The Binge Code: 7 Unconventional Keys to End Binge Eating and Lose Excess Weight by Ali Kerr
My rating: 4 of 5 stars
Kerr is a self-admitted recovering binger who now uses her personal experience with emotional eating to coach others who are also struggling with the same disorder.
Binging, just one form of emotional eating, is the term used to describe the compulsive consumption of large quantities of food in response to some emotional cue, and while not all "emotional" eating would be considered disordered eating, the repeated and out-of-control nature of binging certainly qualifies as unhealthy and beyond the norm. It is also probably more common than we realize.

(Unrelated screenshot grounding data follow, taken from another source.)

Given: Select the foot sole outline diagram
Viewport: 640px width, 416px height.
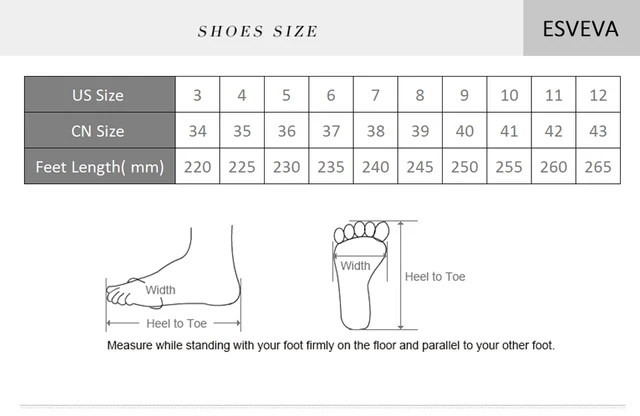Looking at the screenshot, I should tap(360, 275).
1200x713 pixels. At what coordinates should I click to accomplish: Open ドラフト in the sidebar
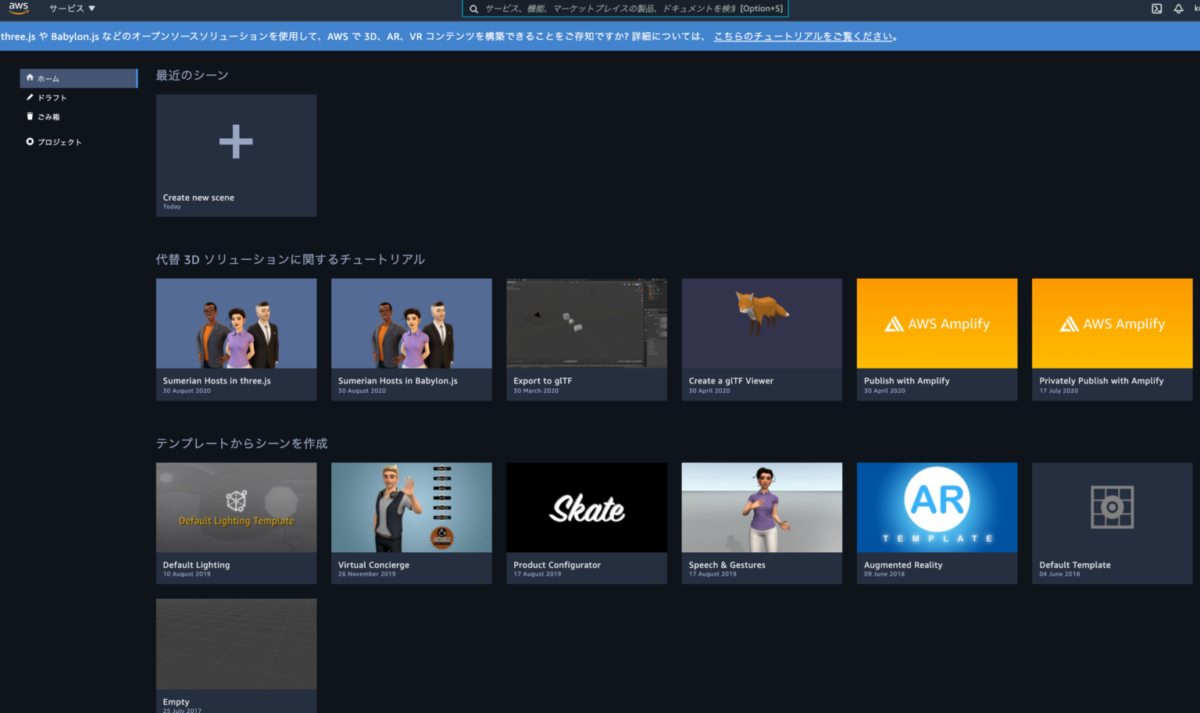52,97
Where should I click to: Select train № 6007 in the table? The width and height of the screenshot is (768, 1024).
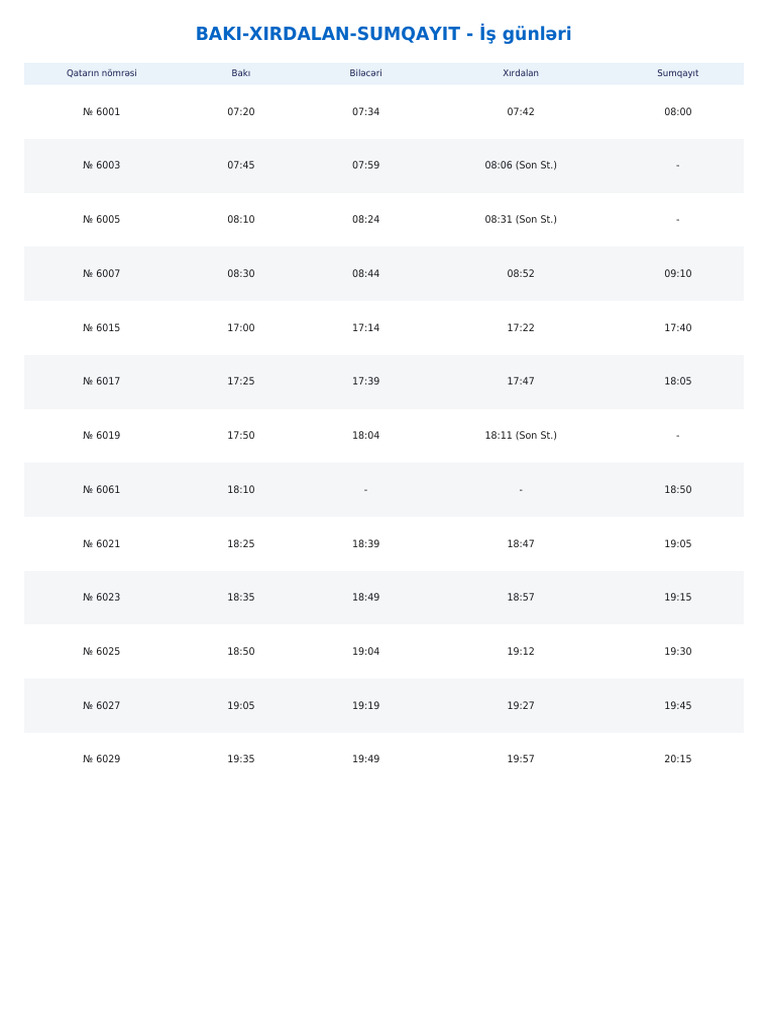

Kerr's advice is pretty spot on and mostly centers around "mindful" eating. The goal is to get people to recognize and understand the emotional and sometimes physiological triggers behind a binge. Techniques as simple as waiting several minutes before giving into a craving can create space between an emotion, an impulse, and an action and time to distinguish between true hunger and an emotionally driven impulse.
I read this book because some of my clients suffer from disordered eating, binge eating being an extreme. They often report eating in response to emotional cues and claim that they don't know what it feels like to be hungry. For some reason food has become their drug of choice, a way to self-medicate and numb emotional pain, even if only for a minute.
Unfortunately, as Kerr points out, abuse of food can be just as harmful (and maybe just as hard to kick) as abuse of drugs or alcohol.
Clearly, those who suffer from destructive emotional eating patterns like repeated binging have a problem with food that goes beyond food, hunger, and weight and thus can not be adequately addressed by dieting. In fact, the cycle of chronic/yo-yo dieting can actually make things worse. Interestingly, the weakest part of the book is when Kerr makes dietary recommendations. She advises that binge eaters should focus on eating six meals a day, 3 meals and 3 snacks. The main issue I have with this is the whole point of mindful eating is to start to pay attention to your body and signals of hunger and satiation while also identifying eating that is emotionally driven. I'm sure this way of eating worked for her, but I'm not sure it will work for everyone. And that's kind of the point.
For what this is, it's a decent read. Much of what Kerr says squares with what I have seen and experienced over the years. I think Kerr hits the nail on the head with not only describing the forces behind emotional eating, but also in the strategies she offers to free oneself from the destructive cycle of binge eating.